On What Makes a Great Guitarist
“Well…first of all he has to be himself, otherwise he is just a patch maker. I am not interested in patch makers , they are people who take from everybody and sometimes they have such big egos they think they created it – it is so cheap.
“But a great guitar player is somebody who expresses themselves with their own identity, their own ideas, style and colours which exist in each person.
“If you want to go for the trends and be rich or for instant gratification, it will die out very soon. If you are true to yourself it will last forever. I am a living example.
“So for fulfilment, please be yourself, be unique and great and be yourself.”
Do you have hope for the future of Rock and Metal?
“Absolutely! Gene Simmons does not! “Rock is dead” [laughs]. But not for me! It is only just starting [laughs].
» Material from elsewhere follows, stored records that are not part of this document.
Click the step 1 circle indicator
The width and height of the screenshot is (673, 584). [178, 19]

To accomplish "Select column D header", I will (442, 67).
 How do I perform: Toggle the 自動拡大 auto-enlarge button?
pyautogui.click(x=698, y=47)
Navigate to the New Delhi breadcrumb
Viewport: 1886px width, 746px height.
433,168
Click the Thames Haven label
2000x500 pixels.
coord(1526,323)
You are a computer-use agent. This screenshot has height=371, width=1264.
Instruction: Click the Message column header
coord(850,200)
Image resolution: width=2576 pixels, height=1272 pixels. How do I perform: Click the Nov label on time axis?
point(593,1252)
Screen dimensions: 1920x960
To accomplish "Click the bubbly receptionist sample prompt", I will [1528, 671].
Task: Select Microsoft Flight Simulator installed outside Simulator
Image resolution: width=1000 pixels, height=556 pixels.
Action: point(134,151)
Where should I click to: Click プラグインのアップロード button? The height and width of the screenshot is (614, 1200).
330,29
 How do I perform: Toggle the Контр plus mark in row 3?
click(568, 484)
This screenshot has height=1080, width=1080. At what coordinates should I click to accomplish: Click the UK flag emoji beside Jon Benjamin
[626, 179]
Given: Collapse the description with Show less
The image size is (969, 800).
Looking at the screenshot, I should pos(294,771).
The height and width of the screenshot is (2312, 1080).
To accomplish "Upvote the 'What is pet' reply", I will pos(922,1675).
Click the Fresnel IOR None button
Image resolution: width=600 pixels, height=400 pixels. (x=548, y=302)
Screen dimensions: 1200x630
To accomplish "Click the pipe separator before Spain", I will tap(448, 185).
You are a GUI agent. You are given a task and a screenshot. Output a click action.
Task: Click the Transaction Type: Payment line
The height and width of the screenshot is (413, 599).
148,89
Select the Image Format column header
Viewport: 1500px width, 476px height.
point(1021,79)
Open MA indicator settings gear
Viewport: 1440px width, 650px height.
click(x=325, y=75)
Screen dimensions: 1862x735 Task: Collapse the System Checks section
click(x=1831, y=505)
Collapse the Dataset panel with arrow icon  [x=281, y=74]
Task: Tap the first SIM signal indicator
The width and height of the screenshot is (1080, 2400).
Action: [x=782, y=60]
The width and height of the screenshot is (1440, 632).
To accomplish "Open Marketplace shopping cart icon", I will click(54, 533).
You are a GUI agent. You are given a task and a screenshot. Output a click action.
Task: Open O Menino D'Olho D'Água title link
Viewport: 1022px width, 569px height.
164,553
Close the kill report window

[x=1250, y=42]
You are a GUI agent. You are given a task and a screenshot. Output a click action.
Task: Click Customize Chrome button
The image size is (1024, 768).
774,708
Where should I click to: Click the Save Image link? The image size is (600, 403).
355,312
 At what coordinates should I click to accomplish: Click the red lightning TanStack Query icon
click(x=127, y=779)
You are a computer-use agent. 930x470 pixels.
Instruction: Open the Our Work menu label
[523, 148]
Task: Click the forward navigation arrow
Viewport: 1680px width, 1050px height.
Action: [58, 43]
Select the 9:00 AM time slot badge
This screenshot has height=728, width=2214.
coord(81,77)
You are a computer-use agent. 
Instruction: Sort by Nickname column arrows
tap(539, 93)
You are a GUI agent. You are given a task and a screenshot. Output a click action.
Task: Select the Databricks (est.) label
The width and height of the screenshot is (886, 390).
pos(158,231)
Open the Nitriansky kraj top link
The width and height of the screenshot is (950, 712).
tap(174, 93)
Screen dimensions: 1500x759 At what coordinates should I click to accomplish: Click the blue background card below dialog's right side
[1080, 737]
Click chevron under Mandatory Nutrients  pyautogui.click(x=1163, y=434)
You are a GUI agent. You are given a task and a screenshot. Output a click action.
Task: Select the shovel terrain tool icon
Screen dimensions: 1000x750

“Actually UFO toured with Kiss near the beginning. The funny story is, as they are disguised and looking like puppets, after UFO and Kiss played this gig in Chicago everyone was hanging out, waiting to get a lift back to the hotel while the equipment was being moved.
“So there was this guy with curly hair – I was standing next to him and he said to me “Hey Michael, what do you think of Kiss?”. I said “Oh bloody rubbish!”. He knew I did not recognise who he was – it was the guy with the star, Paul Stanley!
“So later, when Scorpions played with Kiss in Munich, Rudolph saw Paul come in and he called out “Paul! Nice to meet you! My brother thinks you guys are the greatest”. Paul said “Bullshit! He hates us!” [laughs].”